If I’m looking for a correlation with a periodic signal like the ~ 11-year variations in TSI, I often use what is called a “periodicity analysis“. While this is somewhat similar to a Fourier analysis, it has some advantages in certain situations, including this one.
One of the advantages of periodicity analysis is that the resolution is the same as the resolution of the data. If you have monthly data, you get monthly results. Another advantage is that periodicity analysis doesn’t decompose a signal into sine waves. It decomposes a signal into waves with the actual shape of the wave of that length in that particular dataset. Let me start with the periodicity analysis of the TSI, shown in Figure 2.
Figure 2. Periodicity analysis of the Lean total solar irradiance (TSI) data, looking at all cycles with periods from 2 months to 18 years. As mentioned above, there is a datapoint for every month-by-month length of cycle.
As you can see, there is a large peak in the data, showing the preponderance of the ~ 11 year cycle lengths. It has the greatest value at 127 months (10 years 7 month).However, the peak is quite broad, reflecting the variable nature of the length of the underlying sunspot cycles.
As I mentioned, with periodicity analysis we can look at the actual 127 month cycle. Note that this is most definitely NOT a sine wave. The build-up and decay of the sunspots/TSI occur at different speeds. Figure 3 shows the main cycle in the TSI data:
Figure 3. This is the shape of the main cycle for TSI, with a length of 10 years 7 months.
Let me stop here and make a comment.
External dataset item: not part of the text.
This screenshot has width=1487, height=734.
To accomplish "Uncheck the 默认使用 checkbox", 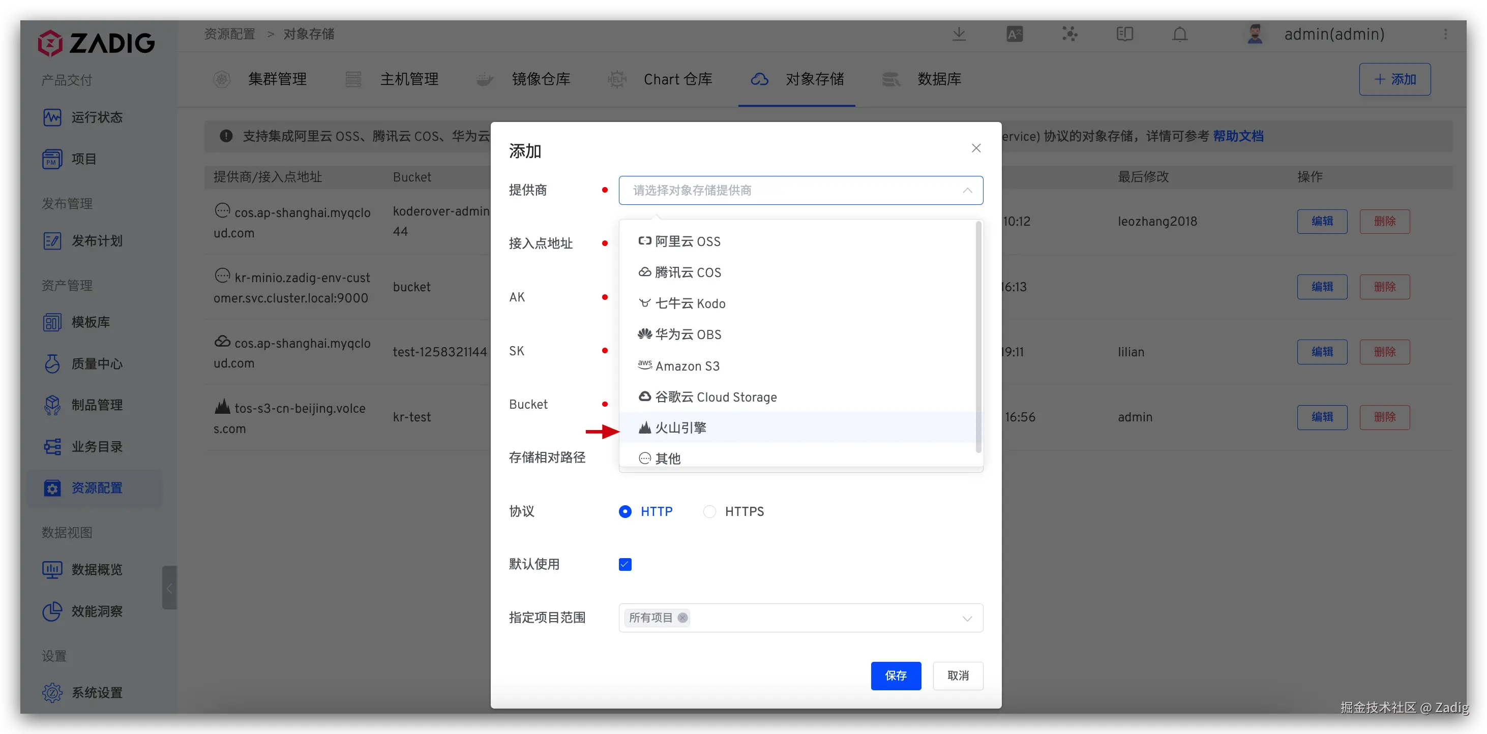I will click(x=625, y=564).
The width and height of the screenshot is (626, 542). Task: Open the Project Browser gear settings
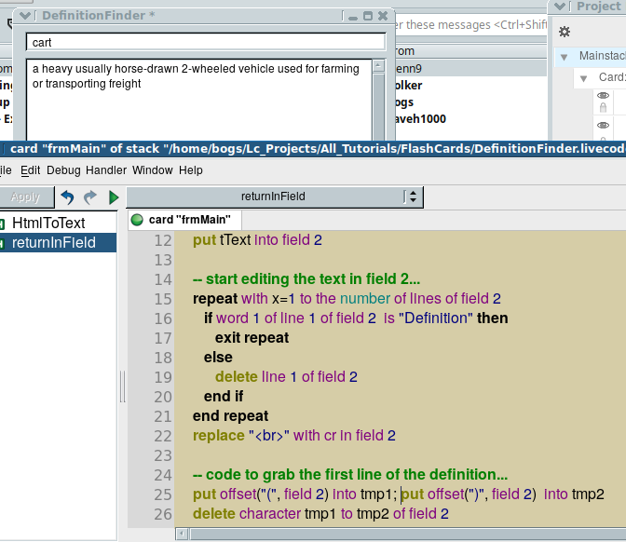(564, 32)

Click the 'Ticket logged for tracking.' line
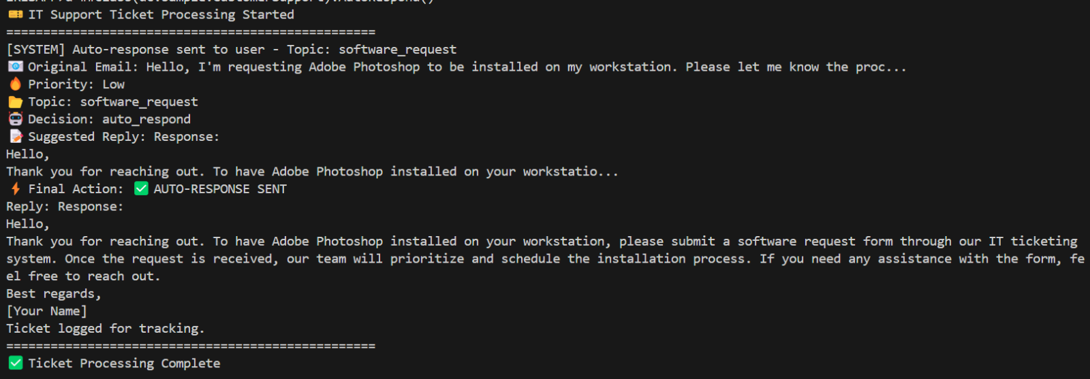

The average cyclical swing in TSI over the period of record is 0.6 W/m2. Note that to calculate the equivalent 24/7 average insolation on the earth’s surface you need to divide the W/m2 values by 4. This means that Dr. Roy and others are looking for a temperature signal from a fluctuation in downwelling solar of .15 W/m2 over a decade … and the signal-to-noise ratio on that is frankly depressing. This is the reason for all of the interest in “amplifying” mechanisms such as cosmic ray variations, since the change in TSI itself is too small to do much of anything.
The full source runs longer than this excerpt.